One of the limitations of the current study is the fact that it was conducted among medical students of one Polish university, which limits the generalizability of the findings. By limiting the study to one geographical setting, we could not analyse the views of students from other institutions set in different parts of the country, who might present distinct attitudes towards cultural competence. However, qualitative methodology enabled us to gather considerable and in-depth information on the experiences, opinions and reflections of medical students regarding cultural competence enhancement, which we aim to examine further on a wider representative population of Polish medical students using a dedicated survey created based on the results of this study. Next, students who agreed to participate in our research might have more positive attitudes towards the study subject than the ones who were not willing to take part in the interview. To limit this risk, at all times of the recruitment process, the value of every student’s point of view and opinions (both positive and negative) was highlighted. Moreover, the number of female respondents exceeded the males, but it reflected a smaller number of male students among the medical student population at our university.
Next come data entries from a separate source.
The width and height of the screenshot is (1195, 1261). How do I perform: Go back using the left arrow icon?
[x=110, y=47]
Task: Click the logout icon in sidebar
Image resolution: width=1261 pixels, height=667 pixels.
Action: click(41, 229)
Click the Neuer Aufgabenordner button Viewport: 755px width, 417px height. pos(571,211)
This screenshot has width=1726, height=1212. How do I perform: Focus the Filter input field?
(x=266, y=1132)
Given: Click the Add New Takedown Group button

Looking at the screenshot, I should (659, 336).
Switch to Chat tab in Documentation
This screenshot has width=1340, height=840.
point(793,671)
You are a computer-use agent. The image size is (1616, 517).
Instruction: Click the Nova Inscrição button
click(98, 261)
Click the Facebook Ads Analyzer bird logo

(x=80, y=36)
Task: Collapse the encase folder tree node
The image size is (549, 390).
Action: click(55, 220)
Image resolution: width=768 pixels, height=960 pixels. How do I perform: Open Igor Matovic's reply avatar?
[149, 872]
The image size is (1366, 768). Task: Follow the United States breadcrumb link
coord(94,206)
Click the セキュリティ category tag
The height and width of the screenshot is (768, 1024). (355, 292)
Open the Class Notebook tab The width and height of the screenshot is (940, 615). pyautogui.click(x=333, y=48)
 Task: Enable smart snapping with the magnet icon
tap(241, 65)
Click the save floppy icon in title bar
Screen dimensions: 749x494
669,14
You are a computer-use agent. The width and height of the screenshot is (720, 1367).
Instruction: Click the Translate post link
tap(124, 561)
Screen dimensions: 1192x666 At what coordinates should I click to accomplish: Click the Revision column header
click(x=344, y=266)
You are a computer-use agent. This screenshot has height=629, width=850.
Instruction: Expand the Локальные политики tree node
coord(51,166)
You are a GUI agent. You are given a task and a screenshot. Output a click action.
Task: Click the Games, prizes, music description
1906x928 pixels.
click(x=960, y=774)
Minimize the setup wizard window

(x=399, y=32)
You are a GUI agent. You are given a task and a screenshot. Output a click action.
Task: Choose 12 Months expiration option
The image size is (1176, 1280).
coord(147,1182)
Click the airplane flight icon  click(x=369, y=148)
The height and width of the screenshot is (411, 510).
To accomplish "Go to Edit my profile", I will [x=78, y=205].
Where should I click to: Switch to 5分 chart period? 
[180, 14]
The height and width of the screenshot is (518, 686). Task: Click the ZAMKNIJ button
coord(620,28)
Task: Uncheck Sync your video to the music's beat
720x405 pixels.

The data provided by the Office of Students Affairs of Poznan University of Medical Sciences show that among 2589 of the total number of medical students in the academic year 2022/2023, there were 1643 (63.4%) females and 946 (36.5%) males.

Conclusions

To conclude, in view of the above data, it seems that Polish medical students express positive attitudes towards cross-cultural competence development and perceive cultural skills as a way to improve human interactions, patient-doctor relations as well as their personal satisfaction. They seem to appreciate the change in the eagerness to open for diversity, which, as they observe, is currently taking place in Poland. Participants’ experiences indicate that although numerous shortcomings in cultural skills and deficiencies in cultural sensitivity still exist, the cultural knowledge, attitudes and skills of many Polish people are noticeably increasing. Many students highlighted the growth in cultural sensitivity of Polish healthcare professionals while giving an account of the involvement of medical staff in the process of delivering help to Ukrainian refugees. However, many obstacles to physicians’ cultural competence are still observed, mainly in the lack of linguistic proficiency, often perceived as the sole factor capable of significantly jeopardizing successful cross-cultural encounters, but also in ethical dilemmas and difficult choices that often need to be made to accommodate the needs of patients. The conflict between a doctor’s duty to save lives and a patient’s freedom to comply with the recommendation or not was the cause of the biggest moral and ethical concerns expressed by future physicians in our study. A lack of insufficient level of cultural knowledge and competencies, seen as a potential cause for misunderstanding and embarrassment, also generated substantial anxiety in students. Finally, in their attempt to find solutions to overcome many obstacles in their path to cultural competence, students call for more attention to cross-cultural education in the medical curriculum. Participants view the number of classes where culture-based care is emphasized as insufficient and request for their intensification and modification. They expect the medical studies to equip them with the ability to understand and apply culture-sensitive actions and knowledge to provide the best quality care and see the need for the medical curriculum to include cultural training to improve communication with diverse patients. To achieve this goal, calls for the intensification of cultural training and the implementation of experiential teaching methods, such as medical simulation and simulated patients, were made.